# [WHAT TO DO]
a - Transcribe the part of the forum thread on monkey-photo copyright starting with "Now to the copyright" and going on through "your mouth shut.".
b - Answer these questions using the forum thread on monkey-photo copyright:
(i) In the reply about the motion sensor, what quality of the sensor does the writer say matters, in place of its being inanimate?
(ii) According to retroreflection, what does PETA want a case to grant to an animal?
(iii) If the monkey is property, who does Orangutan say would own the copyright?

# [SELECTED PASSAGE]
False: this is a false dichotomy. Not every work has a legal author, it's not a zero-sum. The fact that the monkey is not the legal author does not mean the photographer is; it may also mean that there is no legal author, or that the Indonesian government, on behalf of the monkey (as owners) are the legal copyright holders. It all depends on the locally constructed law.



> If the button was triggered by a motion sensor, I'd say that both author and copyright holder are the photographer (as the motion sensor is inanimate).


Almost: not because it's inanimate, but because it's deterministic. The motion sensor takes a specific, pre-programmed action, based on specific input.




> In the "Bolt borrowing a camera" case, Bolt is certainly the author. One may dispute on the copyright: the camera owner may have said: "I'm borrowing you the camera to do the (unpaid) job of taking a picture, in return of using my camera, you'll transfer to me the copyright of the work you'll produce". Or, the photographer may just have decided to give up on the copyright.



This is irrelevant to the discussion since both bold and the camera owner are legal persons. That's a separate discussion.



> For the photo booth case, again, the customer pays a fee to the machine, to hold the copyright of the result.


False. A photo both is a just a complex remote shutter release. What creates copyright (for the users of the booth) is that they decide how to pose and when to push the shutter. It is the collections of decisions about framing and taking the shot that make the photo. The pre-programmed settings of the photo booth are irrelevant.



> When you go to a professional photographer, it's up to you to negotiate who holds the copyright on the session pictures.


True, but irrelevant here.

The photographer did not choose the framing or timing for the shutter release. Therefore, he has not taken enough action to be author of the photos. He cannot claim copyright by authorship.


----------



## retroreflection (Sep 25, 2015)

PETA doesn't care about copyright, they want a case to grant legal personhood to an animal. Once that precedent is established, they would work to apply it everywhere. 

Now to the copyright - the owner of the camera thought the value of the pictures could be enhanced with a good backstory. In hindsight, "blah, remote release, blah, blah, blah" could have left him in a better position. Without anyone to contest the story of the shoot, the equipment owner is the presumptive copyright holder. I'm not advocating abuse of real persons in photo shoots, but if you want to train kittens to crank out youtube content all by themselves, have at it. Just keep your mouth shut.


----------



## Orangutan (Sep 25, 2015)

retroreflection said:


> PETA doesn't care about copyright, they want a case to grant legal personhood to an animal.


True


> the equipment owner is the presumptive copyright holder


No. Someone has to make a legal claim of authorship.



> train kittens


Training an animal might qualify it for authorship; the problem is that the monkeys made their own decisions.


----------



## 9VIII (Sep 25, 2015)

Seems to me the point of contention here is that Orangutan doesn't like the fact that the monkey is legal property no different from the ground it walks on.


----------



## Orangutan (Sep 25, 2015)

9VIII said:


> Seems to me the point of contention here is that Orangutan doesn't like the fact that the monkey is legal property no different from the ground it walks on.



Well, we non-human primates need to stick together, eh? ;D 

But to your point: if it's a property, then it's the property of the Indonesian government, and they would own the copyright, much like elephants "trained" to paint.

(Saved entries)
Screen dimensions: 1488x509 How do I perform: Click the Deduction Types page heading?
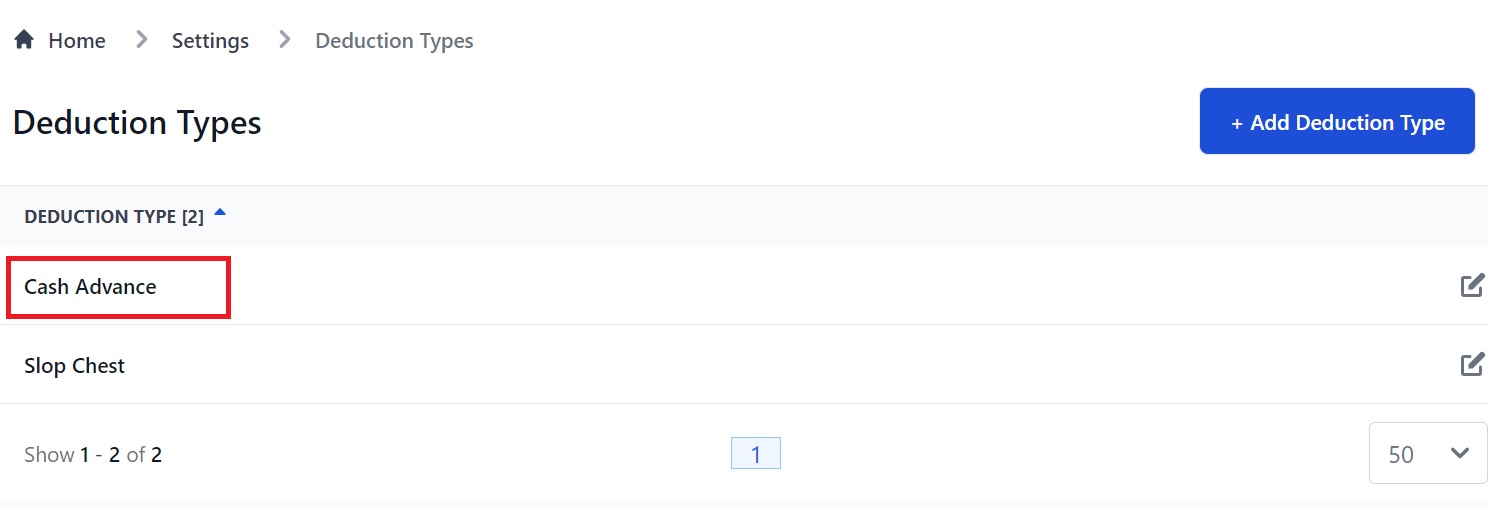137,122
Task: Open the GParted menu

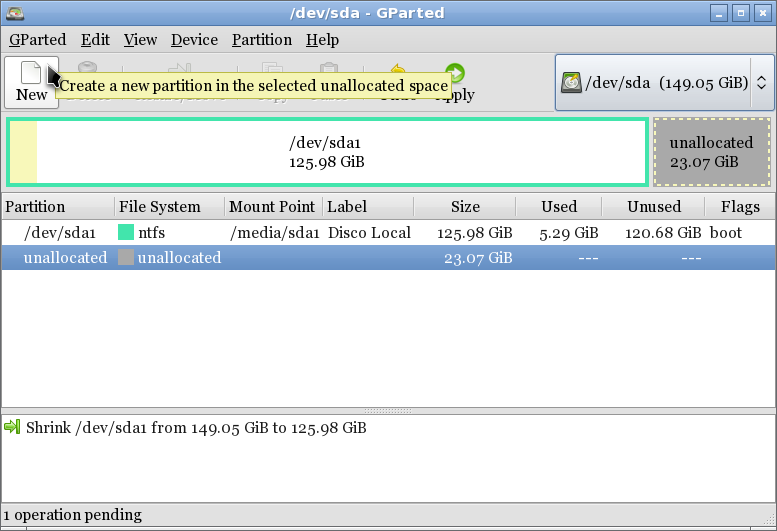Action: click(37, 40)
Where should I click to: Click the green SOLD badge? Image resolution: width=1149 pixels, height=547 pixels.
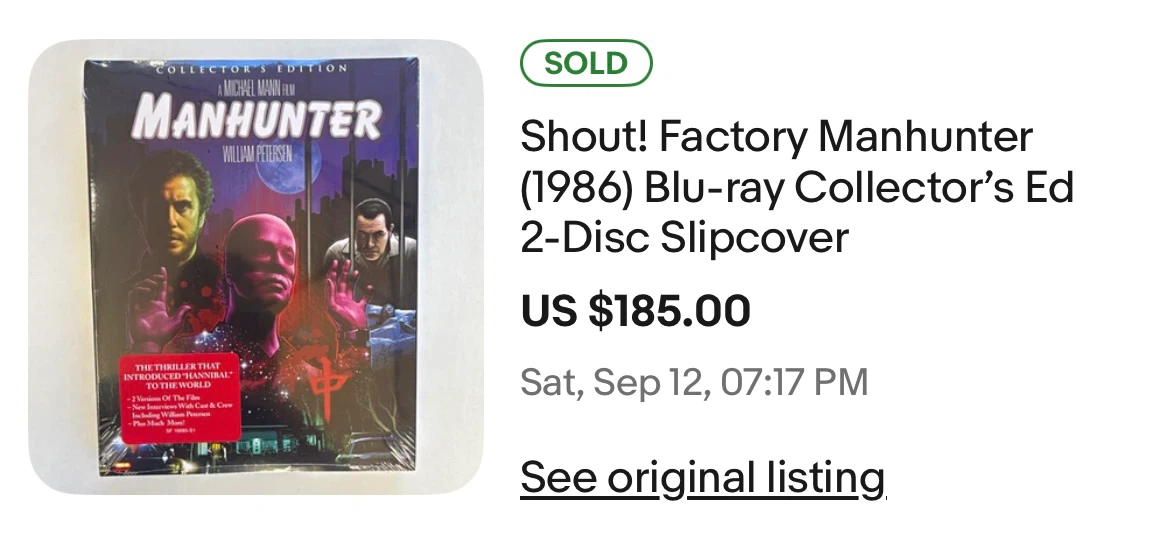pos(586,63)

# [PER-TASK OUTPUTS]
a -
Now to the copyright - the owner of the camera thought the value of the pictures could be enhanced with a good backstory. In hindsight, "blah, remote release, blah, blah, blah" could have left him in a better position. Without anyone to contest the story of the shoot, the equipment owner is the presumptive copyright holder. I'm not advocating abuse of real persons in photo shoots, but if you want to train kittens to crank out youtube content all by themselves, have at it. Just keep your mouth shut.

b -
(i) That it is deterministic.
(ii) Legal personhood.
(iii) The Indonesian government.